La Navidad viene a decirnos una vez más que el ser humano tiene una dignidad tal que Dios mismo en persona se lo muestra al haberse encarnado. Las seguridades que las ideologías, la tecnología, la mercadotecnia y demás realidades materiales continuamente ofrecen, en realidad se están desmoronando frente al combate de un virus.
Sin embargo, la Navidad, no como una fecha celebrativa, ni los colores, luces e imágenes que dejan la vista dañada, sino como la realidad del amor de Dios, quiere nuevamente enraizarnos o mejor dicho, “re-ligarnos” a nuestra vocación original. Ser hijos de un mismo Padre, y hermanos en Jesús, quien, por su encarnación, ha hecho aún más patente que el fin de cada ser humano no se agota en lo que los sentidos le permiten percibir. De ninguna manera, pues la vida en este mundo, que conlleva alegrías, dolores, sufrimientos, incertidumbres, enfermedades y la muerte, el Hijo de Dios la ha asumido. Recordemos que nada le ha sido indiferente. Sin embargo, Él mismo nos hace un llamado a alegrarnos porque si aceptamos la vida que nos ofrece, las tormentas que inevitablemente hay en el mundo, se asumen en una perspectiva que nos viene a hacer madurar y confiar en Él, que todo lo puede.

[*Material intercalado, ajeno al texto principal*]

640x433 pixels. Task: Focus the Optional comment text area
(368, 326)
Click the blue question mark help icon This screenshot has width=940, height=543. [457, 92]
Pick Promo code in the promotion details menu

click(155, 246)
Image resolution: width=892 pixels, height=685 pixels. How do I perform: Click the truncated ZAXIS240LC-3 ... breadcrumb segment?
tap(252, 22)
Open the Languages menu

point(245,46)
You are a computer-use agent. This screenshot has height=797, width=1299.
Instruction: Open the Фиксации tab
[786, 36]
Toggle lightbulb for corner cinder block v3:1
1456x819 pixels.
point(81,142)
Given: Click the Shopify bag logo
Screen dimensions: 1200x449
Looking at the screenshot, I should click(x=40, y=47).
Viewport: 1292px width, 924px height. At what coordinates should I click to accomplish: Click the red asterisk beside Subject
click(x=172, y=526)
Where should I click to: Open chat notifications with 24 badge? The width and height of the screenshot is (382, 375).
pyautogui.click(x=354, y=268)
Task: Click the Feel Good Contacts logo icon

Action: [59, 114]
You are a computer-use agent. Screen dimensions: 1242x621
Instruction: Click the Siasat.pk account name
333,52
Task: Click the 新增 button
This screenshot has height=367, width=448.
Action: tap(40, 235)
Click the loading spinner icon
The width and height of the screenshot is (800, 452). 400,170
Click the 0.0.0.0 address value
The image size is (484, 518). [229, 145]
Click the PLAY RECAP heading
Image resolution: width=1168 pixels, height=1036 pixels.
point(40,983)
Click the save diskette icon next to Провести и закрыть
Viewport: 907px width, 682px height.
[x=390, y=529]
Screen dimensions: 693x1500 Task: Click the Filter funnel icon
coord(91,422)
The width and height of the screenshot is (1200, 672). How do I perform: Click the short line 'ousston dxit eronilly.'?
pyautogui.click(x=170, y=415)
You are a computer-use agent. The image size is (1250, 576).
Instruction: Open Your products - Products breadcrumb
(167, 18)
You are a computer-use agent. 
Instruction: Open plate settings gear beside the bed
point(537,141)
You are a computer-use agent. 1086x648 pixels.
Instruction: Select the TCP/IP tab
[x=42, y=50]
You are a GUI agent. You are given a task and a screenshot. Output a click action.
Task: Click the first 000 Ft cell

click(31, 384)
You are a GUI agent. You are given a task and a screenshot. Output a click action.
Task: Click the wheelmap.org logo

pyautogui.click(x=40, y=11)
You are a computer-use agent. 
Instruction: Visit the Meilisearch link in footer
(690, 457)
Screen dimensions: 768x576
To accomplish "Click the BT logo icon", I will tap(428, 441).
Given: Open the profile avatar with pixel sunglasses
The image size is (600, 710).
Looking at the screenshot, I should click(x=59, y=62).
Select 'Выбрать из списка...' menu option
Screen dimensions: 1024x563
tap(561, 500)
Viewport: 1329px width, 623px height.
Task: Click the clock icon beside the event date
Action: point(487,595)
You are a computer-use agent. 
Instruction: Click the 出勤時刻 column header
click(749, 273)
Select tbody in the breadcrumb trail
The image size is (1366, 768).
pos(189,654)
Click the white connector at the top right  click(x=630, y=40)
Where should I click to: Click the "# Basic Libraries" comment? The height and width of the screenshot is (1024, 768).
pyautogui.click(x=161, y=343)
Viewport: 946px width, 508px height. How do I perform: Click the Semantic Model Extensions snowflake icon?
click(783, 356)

Hay mucho sufrimiento en el mundo por esta pandemia, pero también somos testigos de lo que el ser humano puede llegar a enfrentar para llevar consuelo a quienes de cerca están siendo tocados por la enfermedad. Jesús ha sido el primer solidario: Dios hecho hombre viene a transitar, el “Emmanuel” (Dios-con-nosotros).
Qué es la Navidad
Contemplemos el Misterio del Pesebre, en donde el Padre nos invita, como a los pastores y a los Magos, a alegrarnos porque su Hijo en medio de nosotros viene a erradicar todo aquello que daña al ser humano. Reconocer y adorar al Niño Jesús significa reavivar la fe, la esperanza y el amor, porque Dios es fiel, cumple sus promesas, no nos defrauda, y su amor llegará hasta el extremo. El Hijo dio la vida para que nosotros la tengamos en abundancia (Jn 10,10).
La Navidad, es decir, el Nacimiento del Señor, no es en absoluto una celebración acabada en una fiesta “paganizada”. Es todo lo contrario: Es encender en el corazón las razones más profundas del ser humano para su existencia. ¿Qué significa esto? Redescubrir el amor gratuito de Dios en su Hijo (Cfr.1Jn 4,10); imitar la solidaridad de Jesús; reconocer la necesidad absoluta de Dios en mi vida personal; anunciar que el amor de Dios no se agota en mí, sino que a través de mí se puede expandir (Cfr.1Jn 4,11); que puedo confiar que Jesús me conduce a la verdad sobre mi persona para llegar a ser libre (Jn 8,32.36), porque da vida eterna (Cfr. Jn 10,28).